━━ Material to process ━━

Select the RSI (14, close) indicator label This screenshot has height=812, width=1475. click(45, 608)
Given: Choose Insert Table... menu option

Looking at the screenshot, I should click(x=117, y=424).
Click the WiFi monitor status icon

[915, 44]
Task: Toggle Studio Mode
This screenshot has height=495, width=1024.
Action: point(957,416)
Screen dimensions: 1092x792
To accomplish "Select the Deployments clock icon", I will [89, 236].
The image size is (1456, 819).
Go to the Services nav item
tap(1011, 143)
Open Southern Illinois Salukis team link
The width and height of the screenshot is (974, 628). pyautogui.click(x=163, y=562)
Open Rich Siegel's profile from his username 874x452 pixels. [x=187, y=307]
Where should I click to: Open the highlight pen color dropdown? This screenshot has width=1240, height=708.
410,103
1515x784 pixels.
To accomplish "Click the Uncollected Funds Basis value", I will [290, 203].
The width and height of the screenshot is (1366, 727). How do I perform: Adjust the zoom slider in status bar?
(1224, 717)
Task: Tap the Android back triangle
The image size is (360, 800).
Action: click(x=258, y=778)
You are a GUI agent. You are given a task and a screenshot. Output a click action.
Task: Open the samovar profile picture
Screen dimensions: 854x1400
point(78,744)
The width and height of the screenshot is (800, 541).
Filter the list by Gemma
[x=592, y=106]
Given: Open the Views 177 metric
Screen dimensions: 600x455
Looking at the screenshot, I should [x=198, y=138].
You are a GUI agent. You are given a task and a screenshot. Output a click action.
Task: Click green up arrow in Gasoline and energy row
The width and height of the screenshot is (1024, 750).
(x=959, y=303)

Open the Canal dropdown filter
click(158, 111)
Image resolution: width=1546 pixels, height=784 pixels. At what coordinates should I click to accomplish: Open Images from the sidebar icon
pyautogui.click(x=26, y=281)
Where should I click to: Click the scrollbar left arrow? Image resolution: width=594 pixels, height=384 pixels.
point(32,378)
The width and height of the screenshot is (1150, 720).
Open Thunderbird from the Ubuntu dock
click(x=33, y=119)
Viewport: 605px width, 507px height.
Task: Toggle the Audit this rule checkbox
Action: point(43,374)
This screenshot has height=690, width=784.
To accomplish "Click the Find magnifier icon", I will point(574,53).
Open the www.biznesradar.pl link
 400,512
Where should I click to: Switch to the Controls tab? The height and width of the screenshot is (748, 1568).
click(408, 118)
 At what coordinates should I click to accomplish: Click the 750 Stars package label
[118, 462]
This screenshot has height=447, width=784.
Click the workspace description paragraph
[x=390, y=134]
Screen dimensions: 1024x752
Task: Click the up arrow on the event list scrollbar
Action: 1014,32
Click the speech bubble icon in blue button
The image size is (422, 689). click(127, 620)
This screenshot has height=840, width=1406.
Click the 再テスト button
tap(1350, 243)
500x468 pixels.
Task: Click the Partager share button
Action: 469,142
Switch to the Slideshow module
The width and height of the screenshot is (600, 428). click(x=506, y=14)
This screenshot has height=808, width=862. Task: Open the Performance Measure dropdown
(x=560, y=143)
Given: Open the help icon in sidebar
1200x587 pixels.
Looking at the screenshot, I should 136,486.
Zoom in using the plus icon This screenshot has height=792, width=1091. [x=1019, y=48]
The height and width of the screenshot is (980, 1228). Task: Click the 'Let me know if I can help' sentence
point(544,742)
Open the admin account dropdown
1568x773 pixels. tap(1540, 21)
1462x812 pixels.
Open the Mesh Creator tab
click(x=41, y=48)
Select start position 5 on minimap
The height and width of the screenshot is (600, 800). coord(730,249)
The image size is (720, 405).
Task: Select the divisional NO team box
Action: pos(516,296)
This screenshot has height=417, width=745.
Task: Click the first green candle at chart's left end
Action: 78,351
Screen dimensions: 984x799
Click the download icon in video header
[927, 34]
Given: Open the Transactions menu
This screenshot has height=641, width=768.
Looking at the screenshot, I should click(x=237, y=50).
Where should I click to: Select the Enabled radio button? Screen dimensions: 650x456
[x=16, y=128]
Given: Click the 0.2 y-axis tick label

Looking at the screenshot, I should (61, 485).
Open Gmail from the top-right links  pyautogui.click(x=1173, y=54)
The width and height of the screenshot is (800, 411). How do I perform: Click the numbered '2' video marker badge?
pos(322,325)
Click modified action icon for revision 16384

━━━

What you need to do →
Only the lines above from the line containing "Click the WiFi monitor status icon" through the line containing "Task: Click green" should be retyped, exactly and with both ends included.

Your response →
Click the WiFi monitor status icon

[915, 44]
Task: Toggle Studio Mode
This screenshot has height=495, width=1024.
Action: point(957,416)
Screen dimensions: 1092x792
To accomplish "Select the Deployments clock icon", I will [89, 236].
The image size is (1456, 819).
Go to the Services nav item
tap(1011, 143)
Open Southern Illinois Salukis team link
The width and height of the screenshot is (974, 628). pyautogui.click(x=163, y=562)
Open Rich Siegel's profile from his username 874x452 pixels. [x=187, y=307]
Where should I click to: Open the highlight pen color dropdown? This screenshot has width=1240, height=708.
410,103
1515x784 pixels.
To accomplish "Click the Uncollected Funds Basis value", I will [290, 203].
The width and height of the screenshot is (1366, 727). How do I perform: Adjust the zoom slider in status bar?
(1224, 717)
Task: Tap the Android back triangle
The image size is (360, 800).
Action: click(x=258, y=778)
You are a GUI agent. You are given a task and a screenshot. Output a click action.
Task: Open the samovar profile picture
Screen dimensions: 854x1400
point(78,744)
The width and height of the screenshot is (800, 541).
Filter the list by Gemma
[x=592, y=106]
Given: Open the Views 177 metric
Screen dimensions: 600x455
Looking at the screenshot, I should [x=198, y=138].
You are a GUI agent. You are given a task and a screenshot. Output a click action.
Task: Click green up arrow in Gasoline and energy row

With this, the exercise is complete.